Michelle Holperin
Economista, mestre e doutora em Administração Pública pela EBAPE/FGV. Coordenadora do Projeto de Boas Práticas Regulatórias do UERJ Reg. Fundadora e coordenadora do Projeto Mulheres na Regulação
Muito tem se falado sobre a emenda parlamentar 54 (“EP 54”), incluída no projeto de conversão da Medida Provisória 1.154 em lei, que reorganiza o Poder Executivo para o novo governo. A emenda propõe transferir as funções de regulação e edição de atos normativos infralegais do colegiado das agências reguladoras para conselhos ligados a Ministérios e secretarias.
E se essa proposta parlamentar passasse pelo crivo de uma Avaliação de Impacto Legislativo (“AIL”)? E se o Poder Legislativo brasileiro fizesse como as agências reguladoras do país e avaliasse previamente os efeitos de sua tomada de decisão?
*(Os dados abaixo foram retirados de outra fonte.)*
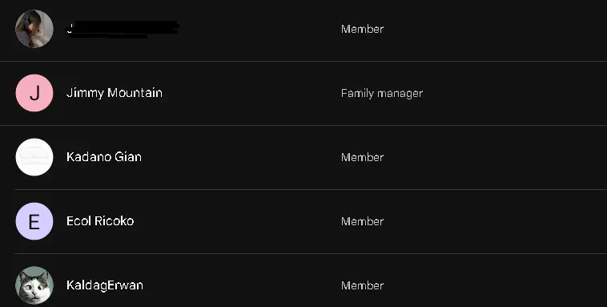Open Jimmy Mountain's name link
The height and width of the screenshot is (307, 607).
click(115, 93)
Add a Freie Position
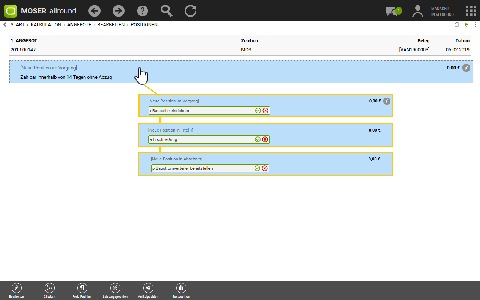 pos(82,290)
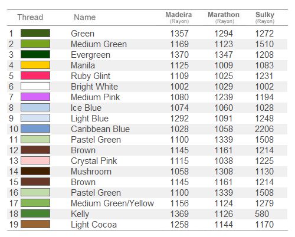Click the Thread column header
295x237 pixels.
pyautogui.click(x=30, y=17)
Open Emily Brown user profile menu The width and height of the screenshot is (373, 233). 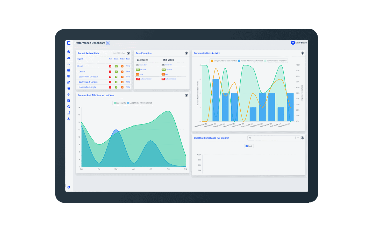pyautogui.click(x=299, y=43)
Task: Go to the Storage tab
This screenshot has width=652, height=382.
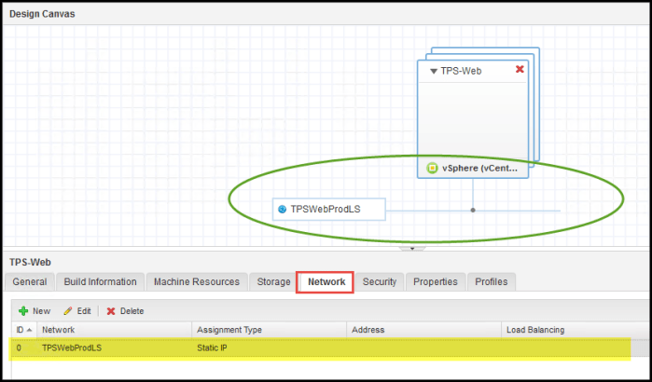Action: [x=273, y=281]
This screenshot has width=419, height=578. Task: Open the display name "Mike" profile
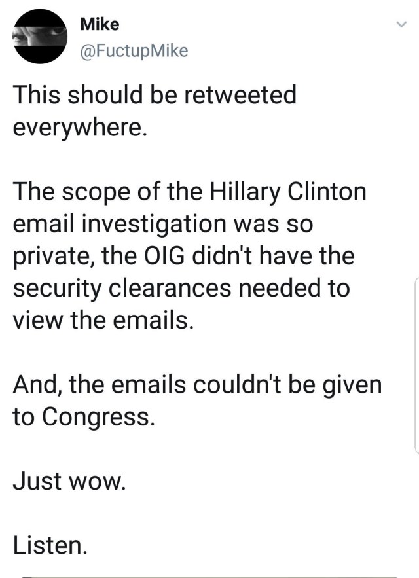(99, 25)
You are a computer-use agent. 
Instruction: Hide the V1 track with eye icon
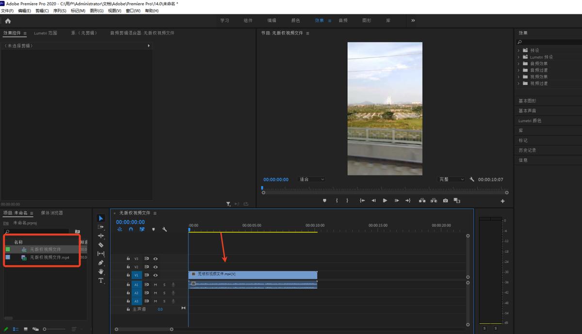tap(156, 275)
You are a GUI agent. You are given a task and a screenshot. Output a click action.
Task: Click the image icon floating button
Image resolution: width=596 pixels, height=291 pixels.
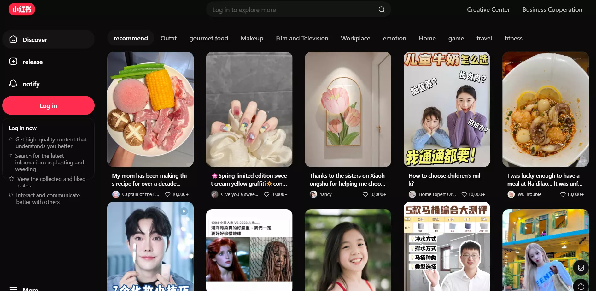581,268
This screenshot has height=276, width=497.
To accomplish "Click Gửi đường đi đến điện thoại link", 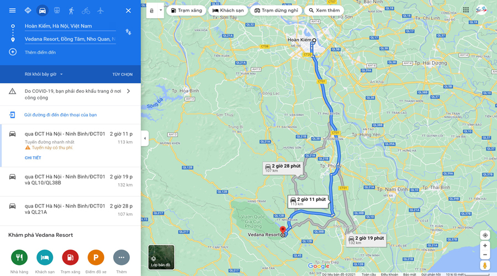I will (x=61, y=115).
Essa é considerada uma das melhores práticas internacionais de órgãos parlamentares e de agências reguladoras dos países da OCDE[1].
Uma análise preliminar sugere que a EP 54 não superaria as primeiras etapas de uma AIL, sendo (mais) uma proposta legislativa com elevado potencial negativo sobre o arcabouço regulatório e institucional do país[2]. A emenda não traz evidências sobre o problema que busca mitigar, não estuda as possíveis soluções para tratá-lo e tem impacto potencial significativo no risco regulatório do país, com efeitos deletérios sobre o nível de investimentos privados no setor de infraestrutura. Explicamos.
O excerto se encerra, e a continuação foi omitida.